**Document text**:
○ ○ ○ ○ ○
At present, only a limited range of features are automatically extracted from the cardiac scanner, such as inline ventricular function (which assesses left ventricular contours and volume). A group based at Queen Mary University, London, and the University of Oxford has created a cardiac structural MRI segmentation reference by manual analysis of the first 5000 scans26,27. However, the scale of the imaging enhancement has accelerated efforts to develop automated processing tools that can extract a wider range of cardiac phenotypes in order to maximise the scientific utility of these data. A range of algorithms to automatically segment and assess the quality of the remaining cine cardiac MR images are now being made openly available28,29,30. An automated large-scale image quality control, analytics and image-based phenotype extraction has been established in collaboration with the University of Leeds Centre for Computational Imaging & Simulation Technologies in Biomedicine (CISTIB) based on a private deployment of the MULTI-X secure-based platform (www.multi-x.org)30,31. In-depth information on the cardiac MRI protocol have been published elsewhere26,32.

Abdominal MRI

Anthropometric measures, such as weight, height, BMI and waist-to-hip ratio, are commonly collected in epidemiological studies and have informed our knowledge about the role of adiposity with disease risk. However, these measures are fairly crude indicators of body composition and provide little information on the type and distribution of body fat, which have been shown to be important predictors of disease risk33. For example, visceral obesity (abdominal fat surrounding the internal organs) has been linked to an increased risks of type II diabetes, cardiovascular disease, cancer and mortality34,35,36. Accumulation of ectopic fat in the liver can cause hepatic steatosis (fatty liver), which is associated with insulin resistance and hepatocellular carcinoma37,38. MRI is considered the gold standard for body composition measurement and offers an unprecedented opportunity to measure internal and ectopic fat content, as well as whole-body and site-specific fat and muscle volume. However, abdominal MRI has not been conducted in any large-scale studies previously. Consequently, UKB is an unprecedented resource to further our understanding of how body fat composition and distribution influences disease risk.

The abdominal MRI protocol follows the cardiac examination on the 1.5 T scanner, employing relevant elements of spine and body matrix coils. The scan includes sequences that last 10 min. Table 4 reports the selected parameters of the abdominal MRI protocols.

Table 4 Body MRI protocol parameters.

Localisation is performed relative to the jugular notch, which is the centre position of the first stage of the Dixon imaging. The examination includes the LiverMultiScan protocol, developed by Perspectum Diagnostics (Oxford, UK), which images the liver by a single transverse slice at the porta hepatisis using two different sequences39. A single breath-hold cardiac-gated Modified Look-Locker Inversion Recovery sequence (shMOLLI) for T1 mapping is acquired. A single breath-held spoiled-gradient-multi-echo sequence in the same slice position is performed. Together, these allow multiple measures sensitive to liver fibrosis, iron content and fat39. For volumetric evaluations of the pancreas, a 3D VIBE is acquired in transverse orientation centred at the position of the pancreas. A shMOLLI sequence is performed using the same parameters as for the liver. Finally, multi-echo sequence is used (10 different echoes) to allow measurements of iron and fat content.
○ ○ ○ ○ ○
**Dataset entries**:
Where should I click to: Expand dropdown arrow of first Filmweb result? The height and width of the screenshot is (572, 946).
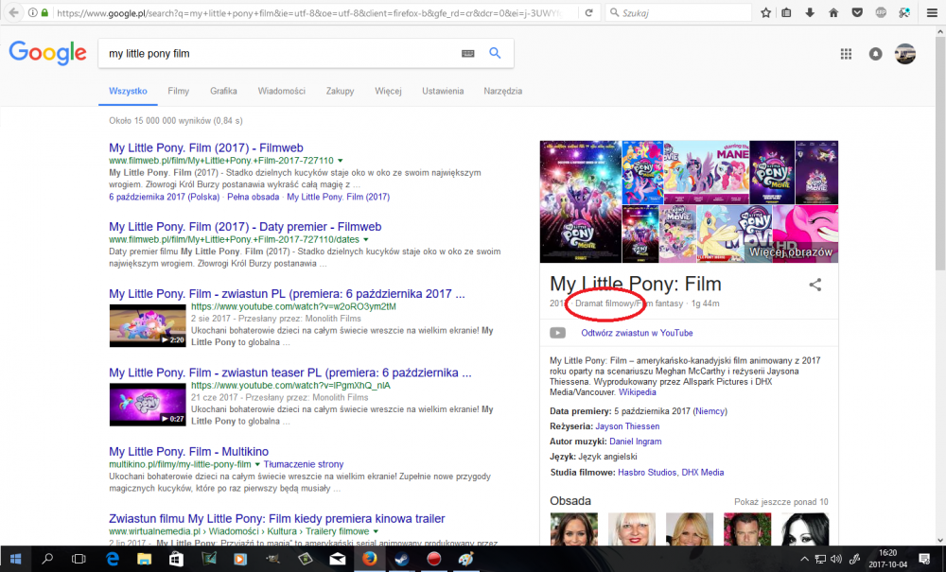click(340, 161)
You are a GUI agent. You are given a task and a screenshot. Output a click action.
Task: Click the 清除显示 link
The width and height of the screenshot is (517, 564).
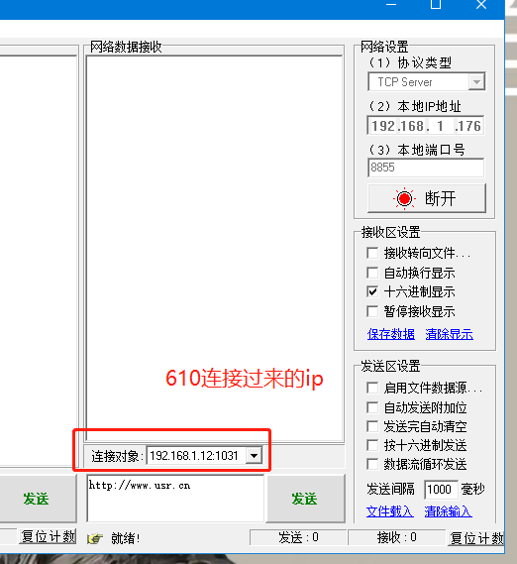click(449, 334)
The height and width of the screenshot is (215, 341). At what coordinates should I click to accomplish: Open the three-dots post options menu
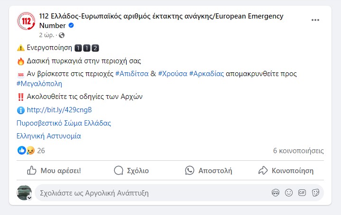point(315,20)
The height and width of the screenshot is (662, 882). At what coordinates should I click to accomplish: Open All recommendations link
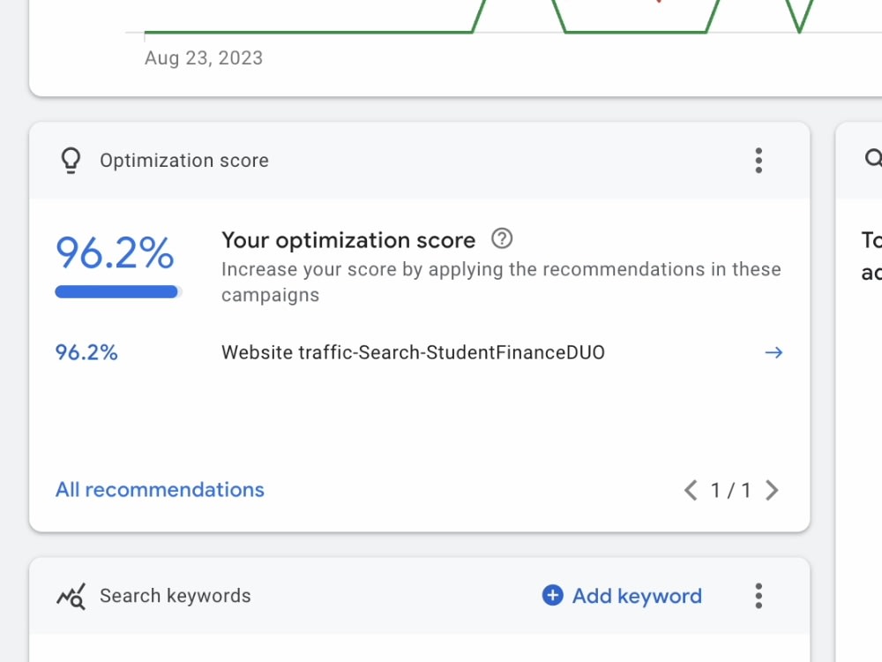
○ ○ ○ ○ ○
**Activities**:
1. Answer from the MRI text:
(a) Which center collaborated on the automated large-scale image quality control and phenotype extraction?
(b) How long do the abdominal scan sequences last?
(c) How many different echoes does the final multi-echo sequence use?
2. According to the MRI text, why is UKB an unprecedented resource for studying how body fat composition and distribution influence disease risk?
The rows come from a different source than the MRI text.

**Response list**:
1.
(a) The University of Leeds Centre for Computational Imaging & Simulation Technologies in Biomedicine (CISTIB)
(b) 10 min
(c) 10

2. MRI is considered the gold standard for measuring body composition. It can measure internal and ectopic fat content as well as fat and muscle volume. Abdominal MRI had not been conducted in any large-scale study before.